It was thus on the present occasion.

On passing the vans I was suddenly aware that the curtain had risen; for on the south pavement were some fifteen or twenty people watching two women at the house opposite, one of whom, a young one in a long brown overcoat, was trying to get past the half-opened door, while the other, an older one, in black, repulsed her from within. Just as I arrived the policeman darted from between the vans, seized the young woman's arm, and said, "That's enough of that. You come along with me." Her reluctance was intense, but she did not resist; in fact, she had about her a suggestion of having expected it.

One of the spectators remarked, "Quite time, too"; another added, "She was arstin' for it." The other woman disappeared into the house, and we all began to move in a westward direction.

Had this young woman, the nature of whose offence I did not learn, been a malefactor of any importance she would have been hustled into a cab and lost to sight. Happily, however, she was only a common brawler or disturber of the peace, and therefore there was no cab. I say happily, because it is rarely that one sees people so cheered up on a dull cold day as every one seemed to be who caught sight of her between Gerrard Street, where the policeman put that deadly grip upon her, and Vine Street, where she vanished into the station. Watching the effect of her impact on the street, "Captured to make a London holiday" is the form of words that ran through my mind.

When we turned from Gerrard Street into Wardour Street we were about thirty strong. When we turned from Wardour Street into Shaftesbury Avenue we were forty-five strong, for as the glad news spread we increased amazingly. It is a point of honour with Londoners to accompany the fallen on their way. Not to jeer at them, although our absence would be kinder, nor to sympathize with them; merely to be in whatever is going on. If our prevalent expression is one of amusement, that is because we are being entertained, and entertained free. No malice.

And so we proceeded. Every now and then the young woman, who had one of those thin white faces that often mark the excitable and even the not quite sane, and who, I fancy, had been drinking, would have stopped, to enlarge upon her grievance; but the policeman urged her ever onward, always with those terrible official fingers encircling her arm.

The retinue became alarming, like a food queue on the march. Little boys who a moment ago had no hopes of any such luck screamed the tidings to other little boys in the by-ways and these, in their turn, shrieked out to others, so that reinforcements scampered down Rupert Street and Great Windmill Street to swell the concourse. In one little boy I watched horror struggle with joy. "They've pinched a lady!" he exclaimed in shocked tones, and then hurried to the head of the line to miss nothing of the outrage. The people on the tops of motor-buses stood up. At Piccadilly Circus the traffic was suspended.

A pathetic young woman in a long brown overcoat having tried for just a few moments too long to enter a house in Gerrard Street (to which, for all I know, she had a perfect right), all London was disorganised!

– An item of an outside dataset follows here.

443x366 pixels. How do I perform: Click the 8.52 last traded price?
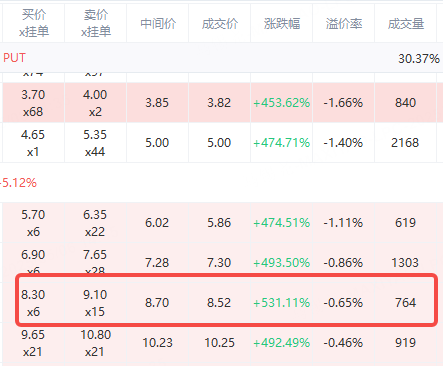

And so she crossed Regent Street, passed the Piccadilly Hotel, and at the alley leading to Vine Street was swallowed up. The most eager of the adults and all the small boys penetrated the alley too, but the rest, with one last longing look, melted away and resumed the ordinary tedium of life. The thrill was over....

But the squalor of that march! What she had done I have no notion, but she was well punished for it long before Vine Street was reached. I hope that magistrates sometimes take these distances into consideration.